Panning for Gold in the Publishing Industry

Moonday Madness

a blog about authors and author concerns

It’s tough to be an author today. “It was the best of times, it was the worst of times.” Don’t you all feel this way?

Traditional publishing is dying, self-publishing is the only way to go.

You’re crazy if you self-publish, too much work and the numbers don’t hold up. 

I go back and forth. Do I want an agent. Do I want to submit to this publisher or that publisher or stay with my current publisher. Every day I feel like I have to make a new decision, but do I really?

I’m in this for the long haul.

Donna B. McNicol

I chose my publisher for several reasons. One, they liked me. (Let’s face it. When someone wants to go out with you, its very flattering.) Two, I receive several rounds of edits from the staff. My editor, the line editor, the copy editor. And then (there is always the final copy if anything is drastically wrong) the formatting editor. And three, they paid for the cover, the editing, the formatting. All things I have little to no experience in. Overall a great small press experience.

So that leaves the big decisions. Should I send my next book to them? What about agents? What about self-publishing and striking it rich?

If you don’t hop on board the gold will be gone. But the truth of it is most miners didn’t make much more than survival money. A few made it big. Self-publishing is like that. Unless you are there for the long haul. Unless you have a back-list and continue to create a back-list.

Want to see someone in it for the long haul? Someone who is quietly panning in the stream and doing very well? Check out Kristine Kathryn Rusch’s blog. I think she actually goes by Kris, so it’s kind of confusing, but she is an up front honest and prolific self-publisher who will tell you like it is. And the best part is she has lots of experience in the traditional publishing industry. Lots.

The post that got me started today is: http://kriswrites.com/2012/09/26/the-business-rusch-watching-the-numbers/.

Also check out her series on publishing http://kriswrites.com/business-rusch-publishing-articles/.

Baby ToesIt’s gold. All gold. When someone with her experience shares it with a tenderfoot, you should pull your seat up closer to the campfire and listen. She’s been in, she’s been out. She’s had multiple pen names. She’s never been the BIG name, but she is doing what I would love to do, living the life and making it as an author. More than making it, she is successful.

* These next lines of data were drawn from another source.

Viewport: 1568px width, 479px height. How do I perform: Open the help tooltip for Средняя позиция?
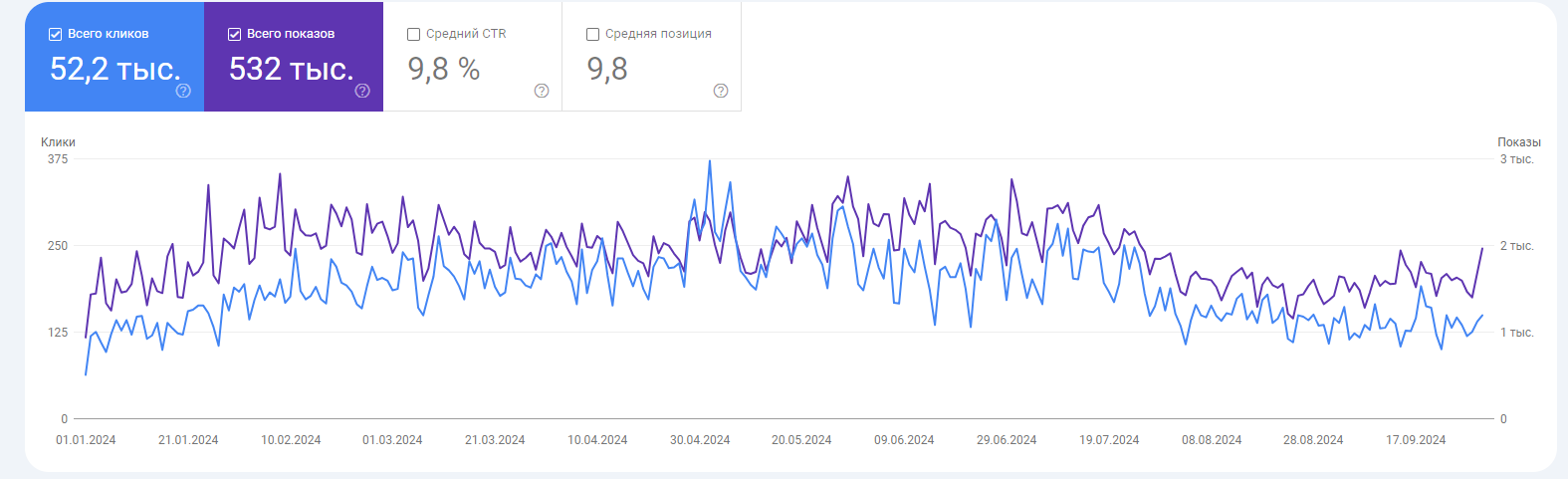click(721, 91)
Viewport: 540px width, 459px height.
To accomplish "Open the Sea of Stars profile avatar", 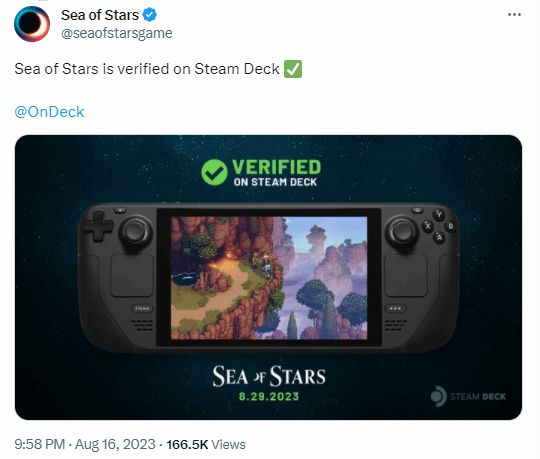I will (x=32, y=24).
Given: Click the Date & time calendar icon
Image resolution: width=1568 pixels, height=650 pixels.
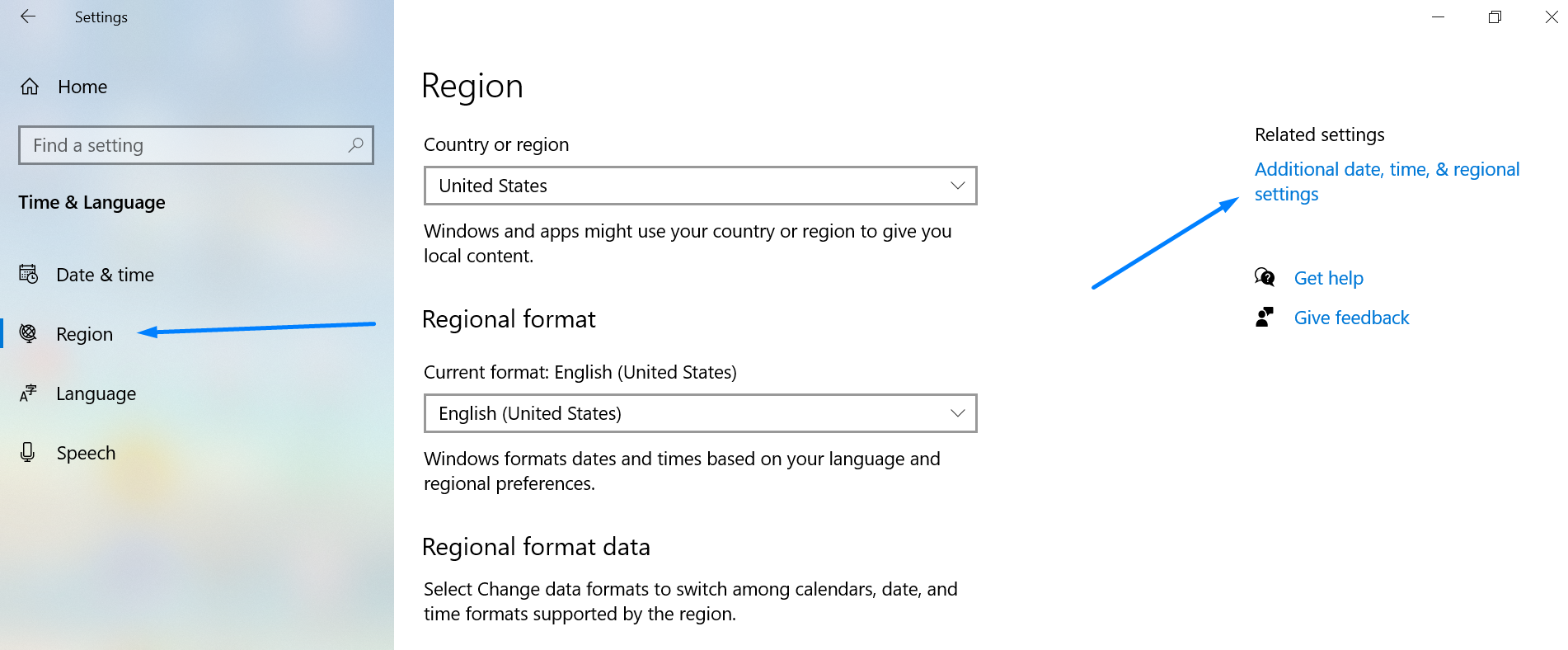Looking at the screenshot, I should click(29, 275).
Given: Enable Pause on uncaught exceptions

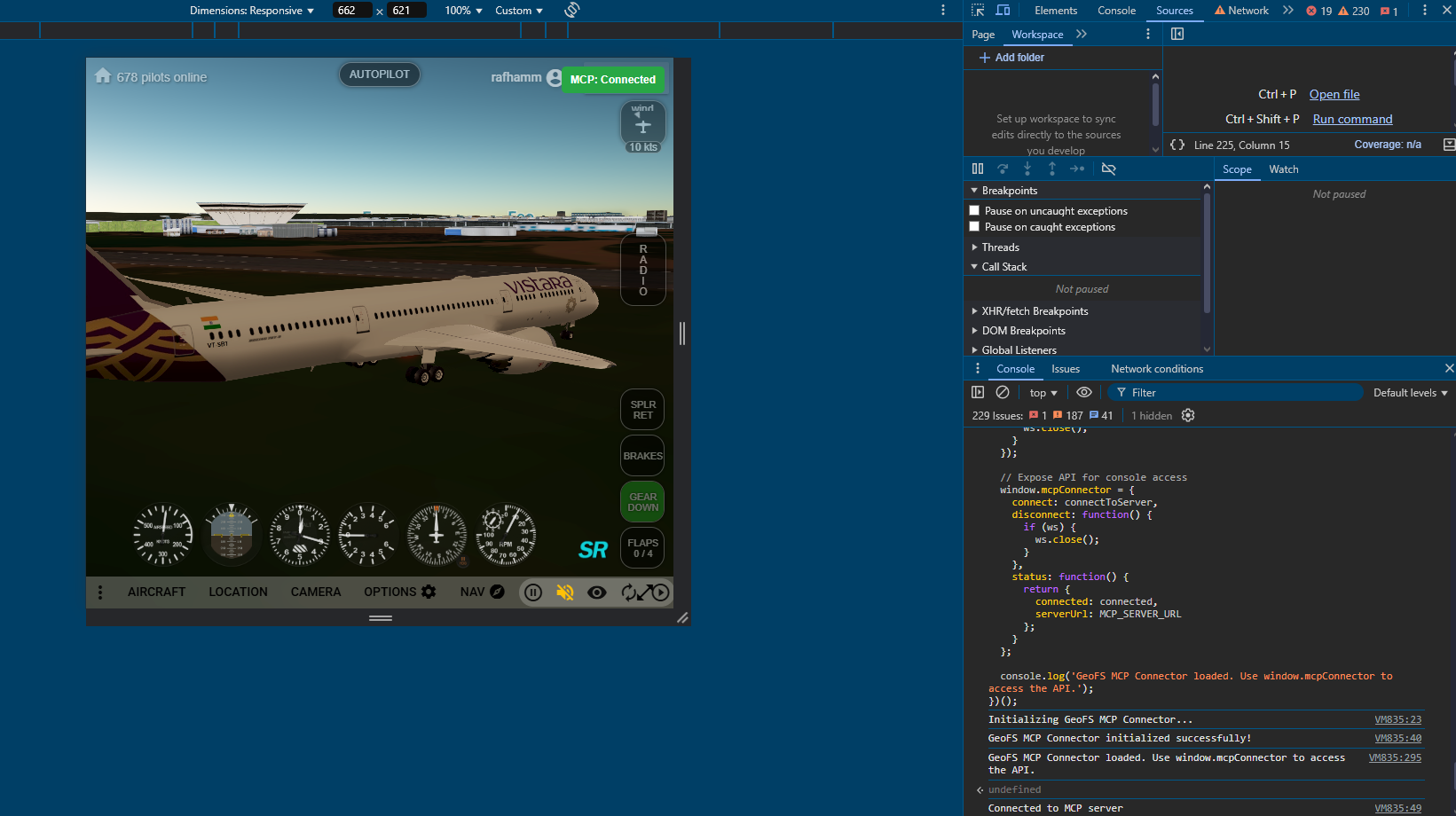Looking at the screenshot, I should pyautogui.click(x=974, y=211).
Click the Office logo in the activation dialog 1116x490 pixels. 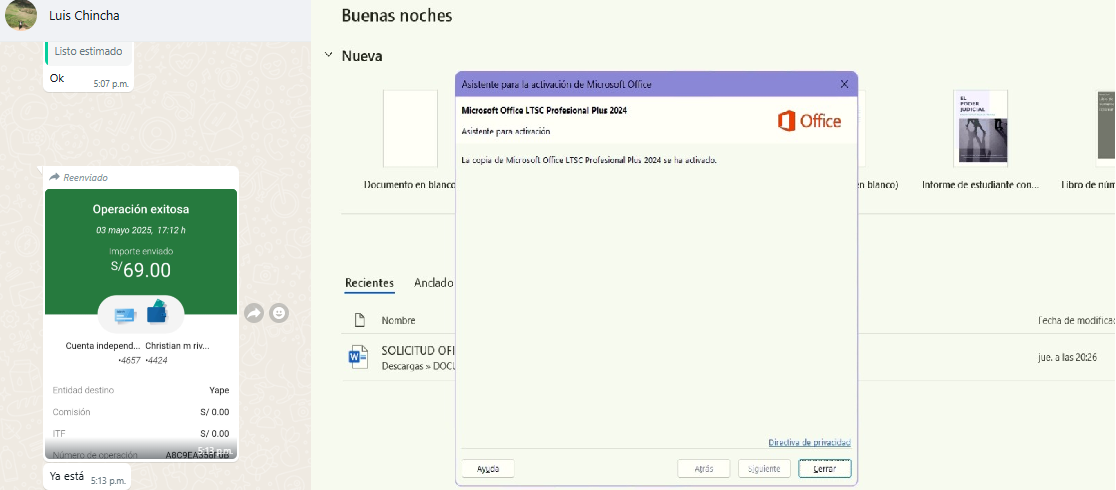(809, 121)
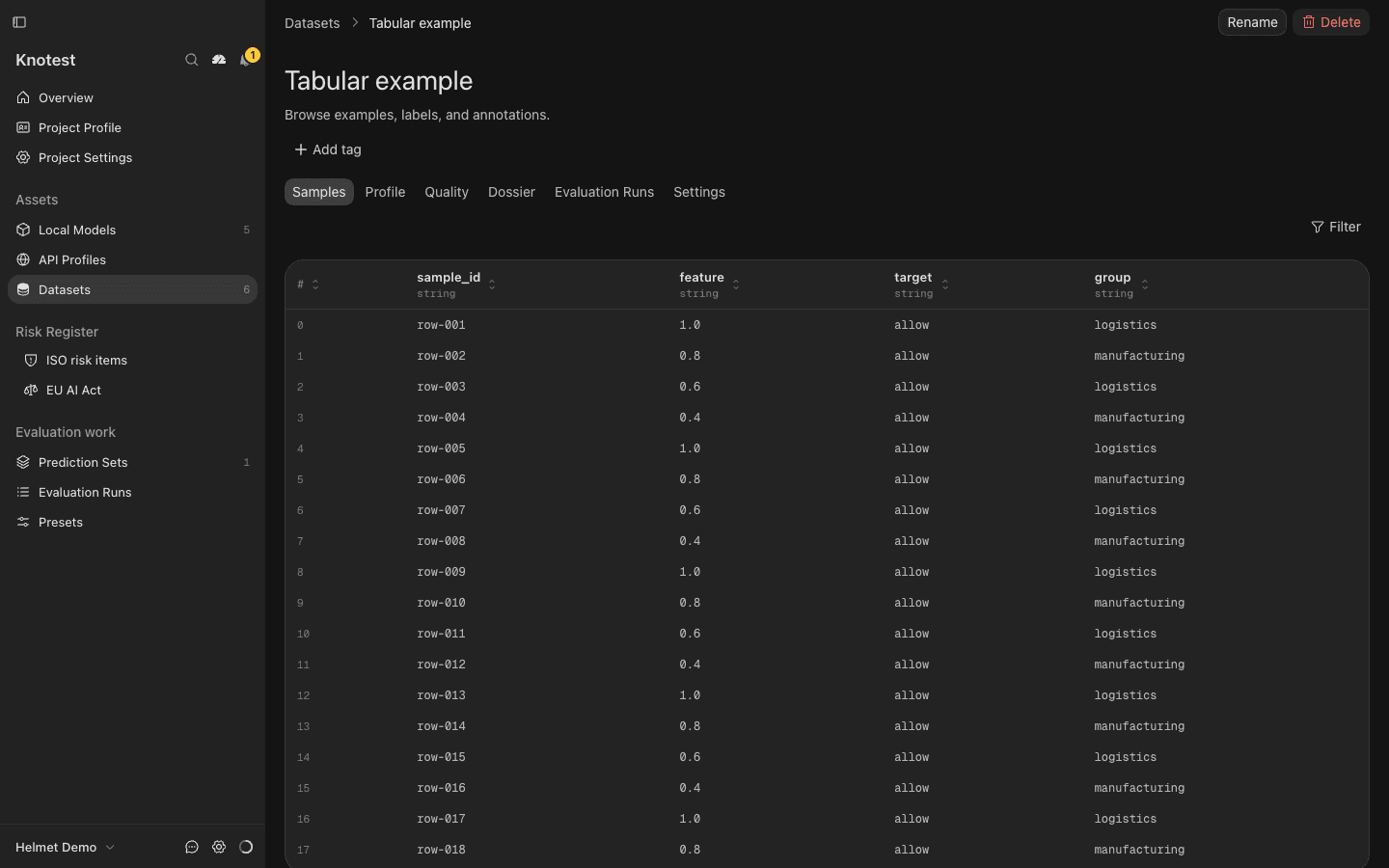
Task: Open search via the magnifier icon
Action: [x=192, y=60]
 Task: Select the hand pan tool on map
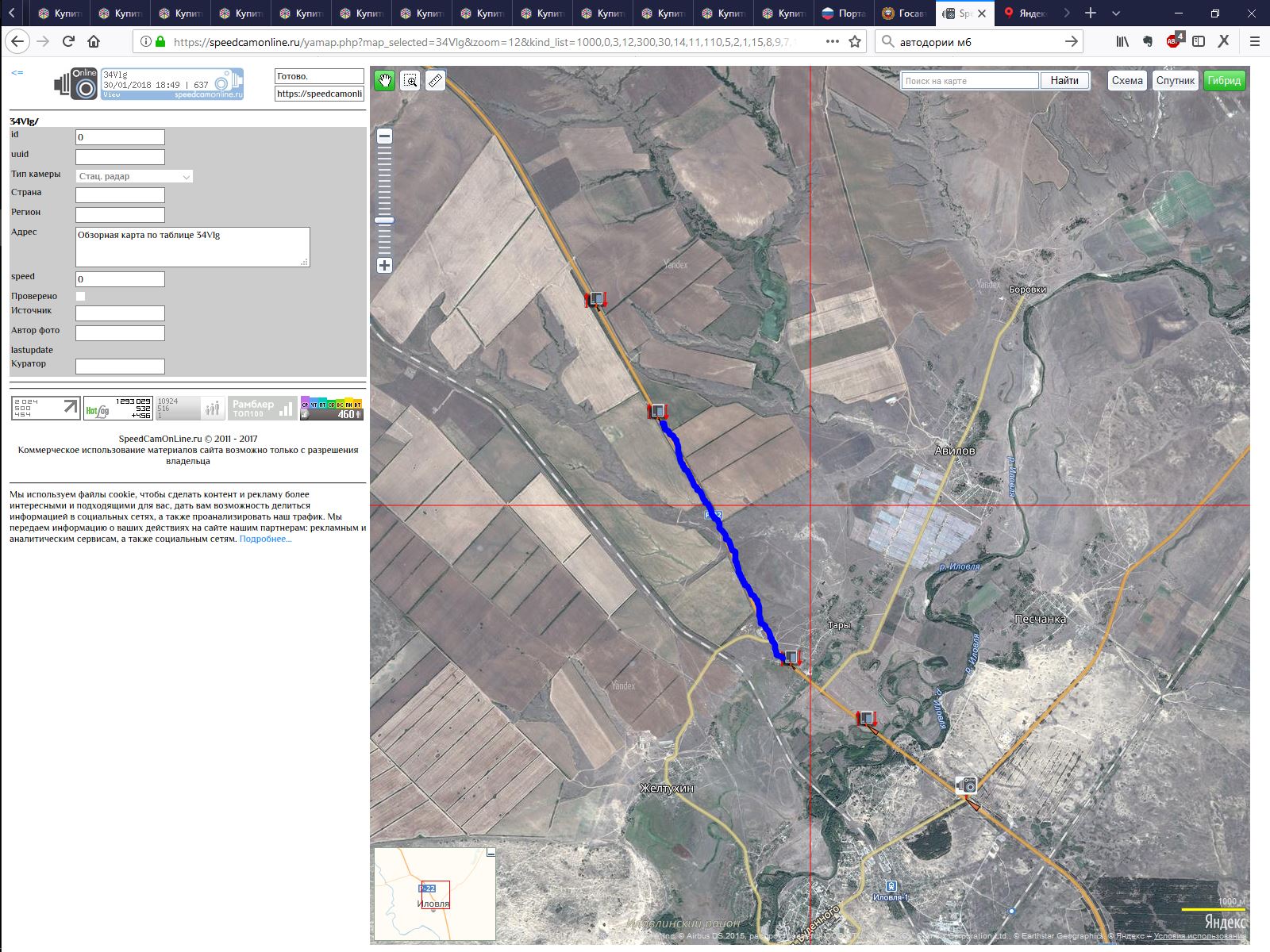pos(385,80)
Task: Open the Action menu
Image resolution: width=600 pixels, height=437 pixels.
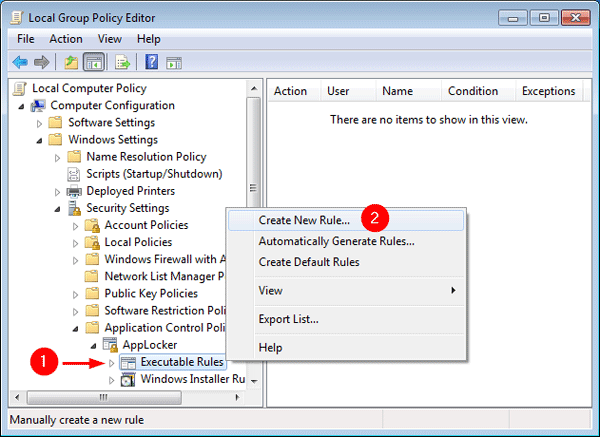Action: (x=66, y=39)
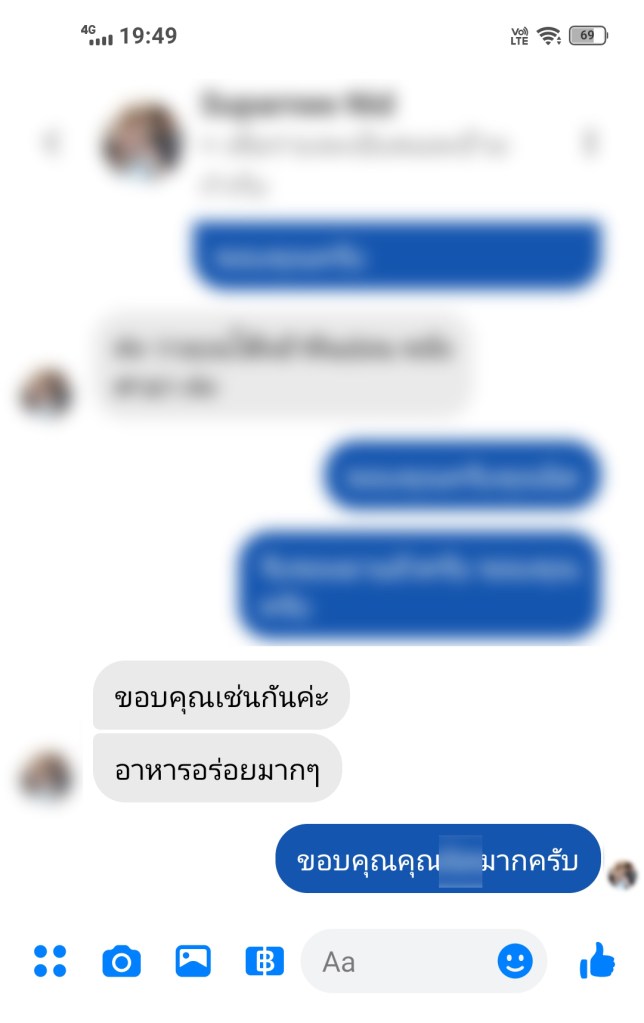Open the emoji picker smiley
The image size is (644, 1023).
click(515, 961)
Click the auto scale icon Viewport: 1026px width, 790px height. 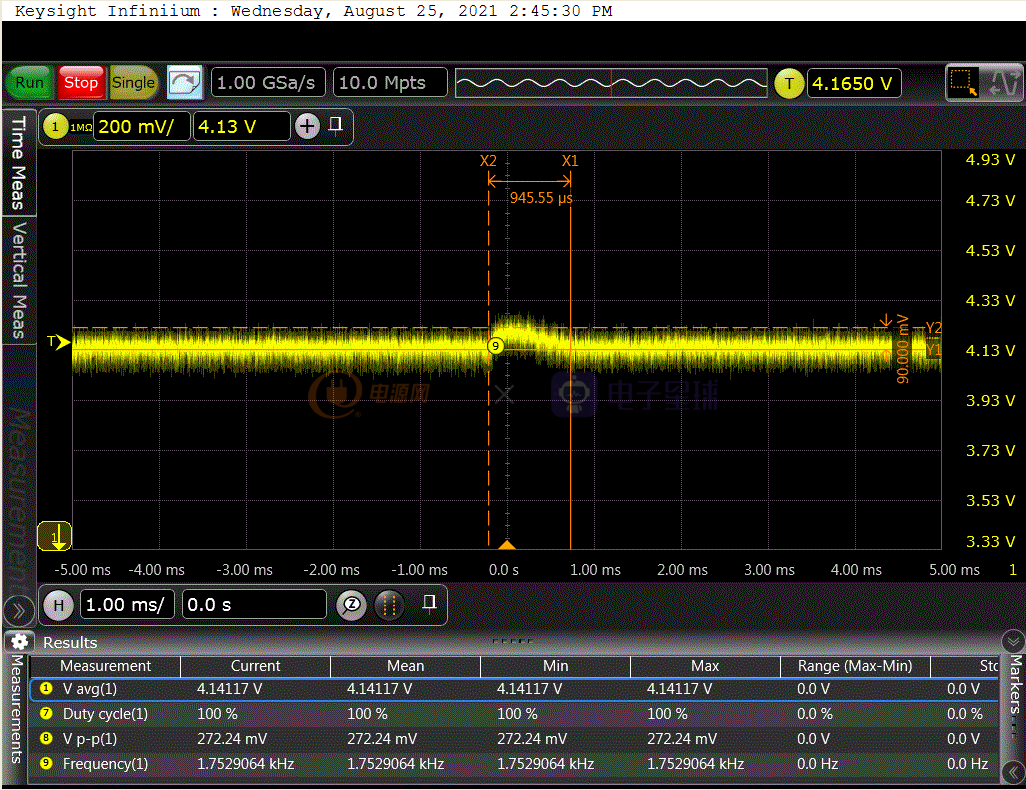coord(185,83)
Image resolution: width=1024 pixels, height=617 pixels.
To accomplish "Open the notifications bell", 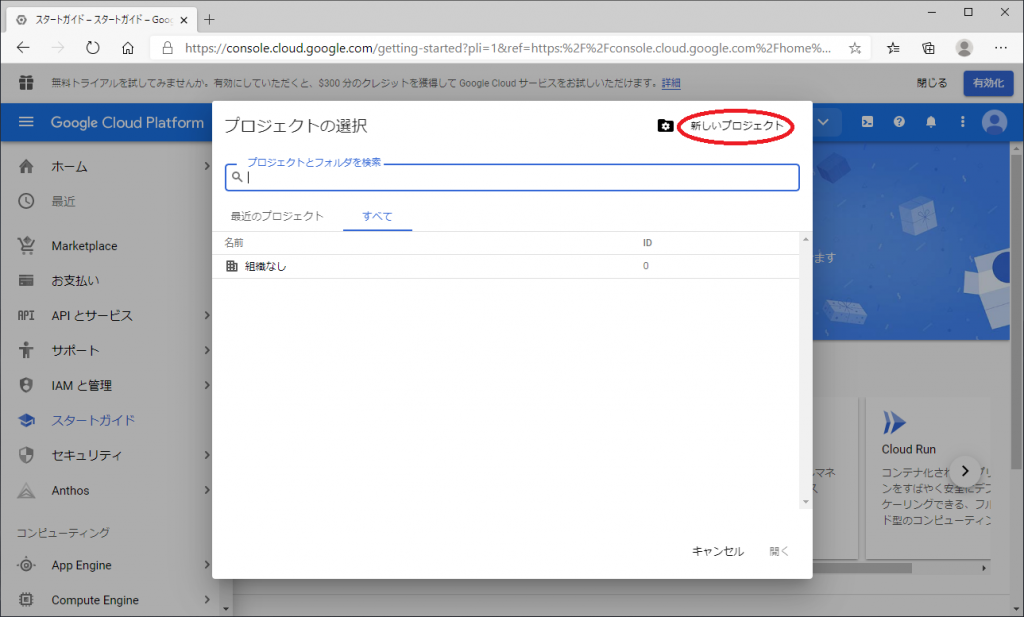I will pos(931,122).
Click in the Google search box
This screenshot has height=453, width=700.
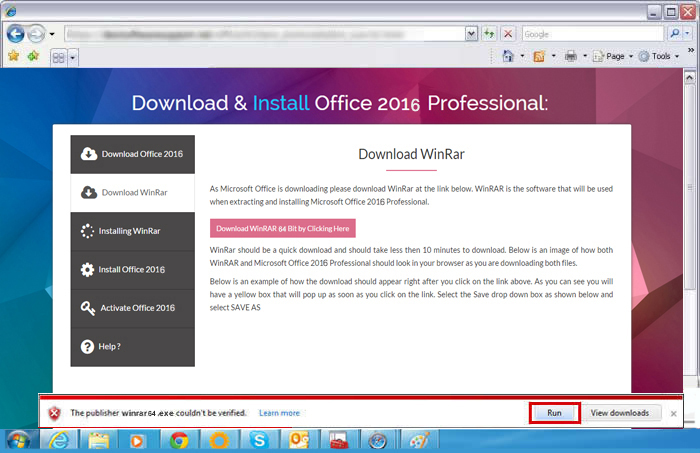click(590, 33)
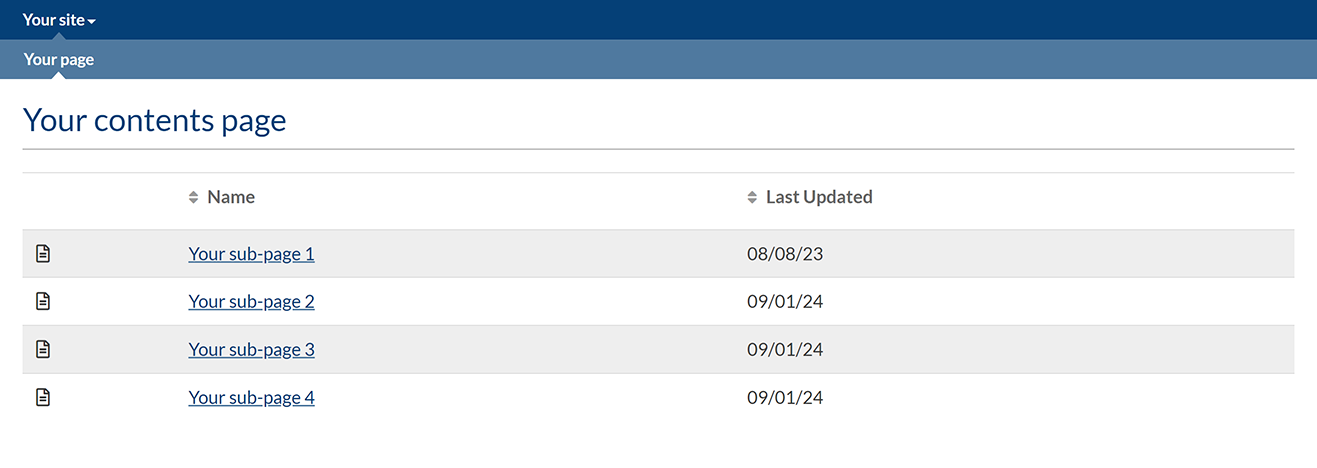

And she’s in it for the long haul.

Stop worrying about the tiny decisions. Come up with a plan and stick to it. Make it work. And above all, write (and make sure you keep your rights, and copyrights). Your stories, whether or not you have an agent, a big six publisher or a small publisher are your ticket to the LIFE. Think ahead and realize, this business has a long tail and you want to be there, on the front porch of that cabin, with your gold bars safe in the cellar. OR the bank.

Right now, I’m choosing traditional publishing. But every contract I make sure that if I decide to do what Ms. Rusch has done, I have that choice. I want to be panning for gold, not pan handling.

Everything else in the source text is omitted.